Questions about customary land plan

Dear Editor,

In response to the Prime Minister’s comments about customary land, I want to highlight the following points:

“But you were lying around not working the land that had overgrown invasive grass on it while other people wanted to work in it,” Tuilaepa said.

Any grass growing on any land, they aren’t invasive, they are perfectly in their environment, that’s where grass grow, on land.

“I want to say this again that there can be and will be no alienation of customary lands as specifically required by the Constitution,” assured Tuilaepa.”

“no alienation of customary lands as specifically required by the Constitution”

 This is the only true part of the statement made by the PM” 

But the first and the last part of the statement “I want to say this again, that there can be and will be, assured Tuilaepa,” cannot be trusted.

“The rights of matai over the lands remain and it is up to them whether to lease customary lands or not but the truth is there are not enough developments conducted on customary lands like hotels, factories and other businesses.”

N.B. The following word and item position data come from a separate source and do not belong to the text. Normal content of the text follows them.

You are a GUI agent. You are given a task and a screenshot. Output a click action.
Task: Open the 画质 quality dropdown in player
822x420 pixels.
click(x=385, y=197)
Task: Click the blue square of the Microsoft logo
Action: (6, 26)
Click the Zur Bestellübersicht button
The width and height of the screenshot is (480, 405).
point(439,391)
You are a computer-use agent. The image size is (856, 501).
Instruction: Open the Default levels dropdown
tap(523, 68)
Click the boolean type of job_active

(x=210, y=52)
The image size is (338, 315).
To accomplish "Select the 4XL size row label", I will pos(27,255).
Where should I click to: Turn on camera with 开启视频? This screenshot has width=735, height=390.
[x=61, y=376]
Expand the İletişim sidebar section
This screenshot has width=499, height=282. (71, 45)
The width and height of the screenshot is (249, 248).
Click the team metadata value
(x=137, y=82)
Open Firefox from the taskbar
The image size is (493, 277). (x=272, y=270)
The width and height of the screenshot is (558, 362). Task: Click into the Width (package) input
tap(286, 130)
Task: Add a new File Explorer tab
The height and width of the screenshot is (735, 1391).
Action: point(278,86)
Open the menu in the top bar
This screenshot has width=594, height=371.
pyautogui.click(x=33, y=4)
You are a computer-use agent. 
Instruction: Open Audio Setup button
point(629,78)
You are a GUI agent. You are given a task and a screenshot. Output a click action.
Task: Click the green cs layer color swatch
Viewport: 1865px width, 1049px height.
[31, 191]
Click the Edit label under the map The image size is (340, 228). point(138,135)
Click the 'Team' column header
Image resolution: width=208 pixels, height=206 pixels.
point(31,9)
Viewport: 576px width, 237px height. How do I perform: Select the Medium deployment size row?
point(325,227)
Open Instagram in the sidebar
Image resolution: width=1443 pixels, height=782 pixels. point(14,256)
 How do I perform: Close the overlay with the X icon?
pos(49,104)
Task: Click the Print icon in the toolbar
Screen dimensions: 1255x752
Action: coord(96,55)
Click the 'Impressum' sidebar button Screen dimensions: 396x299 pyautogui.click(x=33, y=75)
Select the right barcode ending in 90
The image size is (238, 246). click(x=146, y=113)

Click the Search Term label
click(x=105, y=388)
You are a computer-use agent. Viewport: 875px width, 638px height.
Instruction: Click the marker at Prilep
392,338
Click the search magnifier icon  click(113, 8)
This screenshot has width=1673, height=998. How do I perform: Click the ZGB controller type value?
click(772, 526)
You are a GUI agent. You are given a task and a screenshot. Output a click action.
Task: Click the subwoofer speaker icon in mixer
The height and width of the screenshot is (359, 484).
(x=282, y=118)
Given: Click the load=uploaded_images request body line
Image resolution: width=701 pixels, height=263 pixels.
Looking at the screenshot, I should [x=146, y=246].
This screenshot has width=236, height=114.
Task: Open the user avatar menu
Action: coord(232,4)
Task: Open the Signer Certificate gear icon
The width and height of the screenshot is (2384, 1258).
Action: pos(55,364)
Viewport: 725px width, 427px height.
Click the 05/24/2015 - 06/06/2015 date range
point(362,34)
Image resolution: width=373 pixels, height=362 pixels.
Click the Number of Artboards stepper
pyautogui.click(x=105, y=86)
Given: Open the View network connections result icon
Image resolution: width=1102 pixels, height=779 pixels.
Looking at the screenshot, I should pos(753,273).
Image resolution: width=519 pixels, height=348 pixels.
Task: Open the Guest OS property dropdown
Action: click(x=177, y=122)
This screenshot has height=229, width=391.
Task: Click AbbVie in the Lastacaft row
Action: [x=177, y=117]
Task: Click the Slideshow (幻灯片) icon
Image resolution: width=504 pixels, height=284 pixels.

Family plantations are also developments, they don’t have to be hotels, factories, or business to call them development. Family will eat and sell to get money.

“The cause of all this is due to our people writing to relatives overseas for money. Our families overseas also have their obligations and doing down payments that we don’t know about. That is why I’m saying we are living on undeveloped lands and yet continue to ask those overseas for money.”

A few years back, our Honourable PM went to Australia and urged the Samoan communities there to send money home, send money home to their families in Samoa. But here again our PM criticizing the same thing that he does, and speaks against what he himself would do.

Now do you think our PM will not turn around and criticize the matai that will hold on to ownership of his land from being taken? 

And if the land will be under the name of the matai who will register the land, what would happen if that matai dies? Would ownership be transferred to a new matai with a different name? Or the government will take over since there is no more land owner?

For those matais who lease their land, will you be alive by the time the lease runs out to see the truth of what the government is telling you now? How will your children and grandchildren feel at that time? 

If the government keeps changing the Constitution to fit their needs, will they not modify it again to make us another Hawai’i? Think about it.